Managerial Behaviour - JBryan_JFallow_PHolmstrom_KWright.wav

By ronadmin, 26 September, 2023
Job ID
1695715793
Duration
6694seconds
Summary
- Elliot Jacks came along and concluded that psychological analysis, human relations and psychotherapy were not the keys to organization effectiveness. He hypothesized that the organization was the key to Organization effectiveness. Jacks had a very, very high view of people. He believed that if you would put people in a supportive environment, all people would function well.
- 360 Tool has huge capacity when you integrate it, like Lucy mentioned. We're integrating the conversations to look at managers and look at leaders. What we're trying to do is achieve behavioral change. And we believe that having the aggregated information sometimes helps, but we have to facilitate those discussions.
- John Keen: 360 is predominantly an HR tool, and we can impose it in an organization. Keen: IPC and temperament are absolutely fundamental in terms of really understanding what goes on in organizations. Only 15% of CEOs get it, would do it, and would stick with it, Keen says.
- The four criteria for fit are skill, knowledge, and experience, CIP, temperament, and valuing the work. When we get into 360, about 25% of a management group overestimate themselves. This represents an enormous opportunity in terms of tightening up communication layers.
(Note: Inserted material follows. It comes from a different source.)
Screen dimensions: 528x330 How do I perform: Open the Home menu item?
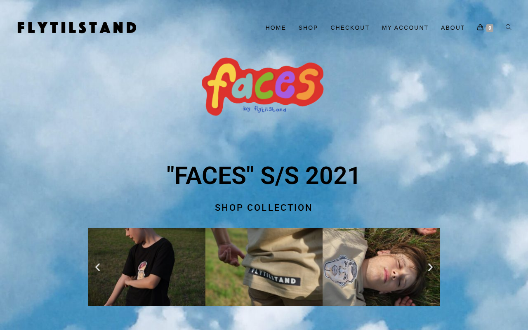[276, 28]
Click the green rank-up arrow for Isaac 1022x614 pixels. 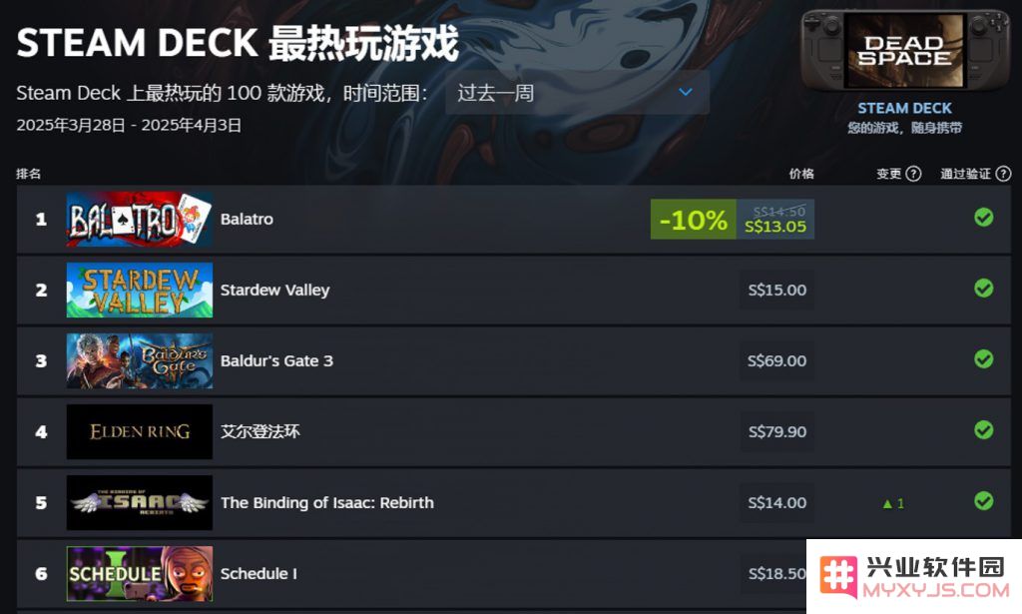pos(887,503)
- Elliott: What we see on a temperament level is micromanagement perfectionism. Here we start looking at high potentials, and what 360 often tells us is these people are hard to manage. Management always seems to struggle between differentiating CIP and temperament.
- The idea of changing managerial behavior causes problems, says Sam. The issue is not changing managers behavior but specifying the required managerial performance. We have a moral obligation to provide managers all the support necessary for achieving the performance.